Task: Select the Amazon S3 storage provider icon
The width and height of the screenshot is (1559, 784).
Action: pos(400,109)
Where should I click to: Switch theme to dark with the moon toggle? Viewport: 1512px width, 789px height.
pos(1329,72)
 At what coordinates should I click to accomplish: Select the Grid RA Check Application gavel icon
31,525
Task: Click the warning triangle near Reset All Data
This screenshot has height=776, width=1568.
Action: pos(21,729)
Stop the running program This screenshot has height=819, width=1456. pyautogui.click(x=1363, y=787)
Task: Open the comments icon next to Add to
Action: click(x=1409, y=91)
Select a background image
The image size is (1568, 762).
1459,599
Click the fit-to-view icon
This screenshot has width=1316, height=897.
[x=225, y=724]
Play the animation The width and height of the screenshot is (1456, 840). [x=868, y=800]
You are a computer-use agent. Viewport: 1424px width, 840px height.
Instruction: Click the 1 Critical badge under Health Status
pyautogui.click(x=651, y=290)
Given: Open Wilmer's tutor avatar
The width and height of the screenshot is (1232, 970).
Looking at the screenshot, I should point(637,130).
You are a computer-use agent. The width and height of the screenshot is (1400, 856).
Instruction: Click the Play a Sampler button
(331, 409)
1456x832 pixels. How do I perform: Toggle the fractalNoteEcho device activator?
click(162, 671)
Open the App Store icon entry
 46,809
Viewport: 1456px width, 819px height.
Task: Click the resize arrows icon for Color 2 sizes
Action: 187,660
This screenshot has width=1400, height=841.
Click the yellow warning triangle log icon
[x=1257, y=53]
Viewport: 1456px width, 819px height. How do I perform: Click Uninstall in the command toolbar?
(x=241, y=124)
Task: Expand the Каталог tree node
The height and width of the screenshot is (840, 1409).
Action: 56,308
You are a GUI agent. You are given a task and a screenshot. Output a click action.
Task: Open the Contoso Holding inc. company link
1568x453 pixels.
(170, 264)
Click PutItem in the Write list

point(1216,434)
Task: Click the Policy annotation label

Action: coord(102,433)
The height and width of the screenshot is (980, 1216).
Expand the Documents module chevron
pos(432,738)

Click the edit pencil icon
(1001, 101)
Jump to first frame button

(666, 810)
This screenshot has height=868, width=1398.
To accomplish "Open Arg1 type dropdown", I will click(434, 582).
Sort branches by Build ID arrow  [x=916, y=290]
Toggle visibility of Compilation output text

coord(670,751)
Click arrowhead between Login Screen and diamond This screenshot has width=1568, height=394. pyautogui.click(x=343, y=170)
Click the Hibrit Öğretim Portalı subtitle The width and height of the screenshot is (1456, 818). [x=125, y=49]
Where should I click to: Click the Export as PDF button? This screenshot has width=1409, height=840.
◇ ◇ ◇ ◇ ◇
• Your task:
Only one part of the material above is to be transcribed, namely the lines starting with the line that has "You are a computer-use agent. Viewport: 1424px" and going on through the line that has "Click arrowhead between", exactly as they stand.

• Solution to this problem:
You are a computer-use agent. Viewport: 1424px width, 840px height.
Instruction: Click the 1 Critical badge under Health Status
pyautogui.click(x=651, y=290)
Given: Open Wilmer's tutor avatar
The width and height of the screenshot is (1232, 970).
Looking at the screenshot, I should point(637,130).
You are a computer-use agent. The width and height of the screenshot is (1400, 856).
Instruction: Click the Play a Sampler button
(331, 409)
1456x832 pixels. How do I perform: Toggle the fractalNoteEcho device activator?
click(162, 671)
Open the App Store icon entry
 46,809
Viewport: 1456px width, 819px height.
Task: Click the resize arrows icon for Color 2 sizes
Action: 187,660
This screenshot has width=1400, height=841.
Click the yellow warning triangle log icon
[x=1257, y=53]
Viewport: 1456px width, 819px height. How do I perform: Click Uninstall in the command toolbar?
(x=241, y=124)
Task: Expand the Каталог tree node
The height and width of the screenshot is (840, 1409).
Action: 56,308
You are a GUI agent. You are given a task and a screenshot. Output a click action.
Task: Open the Contoso Holding inc. company link
1568x453 pixels.
(170, 264)
Click PutItem in the Write list

point(1216,434)
Task: Click the Policy annotation label

Action: coord(102,433)
The height and width of the screenshot is (980, 1216).
Expand the Documents module chevron
pos(432,738)

Click the edit pencil icon
(1001, 101)
Jump to first frame button

(666, 810)
This screenshot has height=868, width=1398.
To accomplish "Open Arg1 type dropdown", I will click(434, 582).
Sort branches by Build ID arrow  [x=916, y=290]
Toggle visibility of Compilation output text

coord(670,751)
Click arrowhead between Login Screen and diamond This screenshot has width=1568, height=394. pyautogui.click(x=343, y=170)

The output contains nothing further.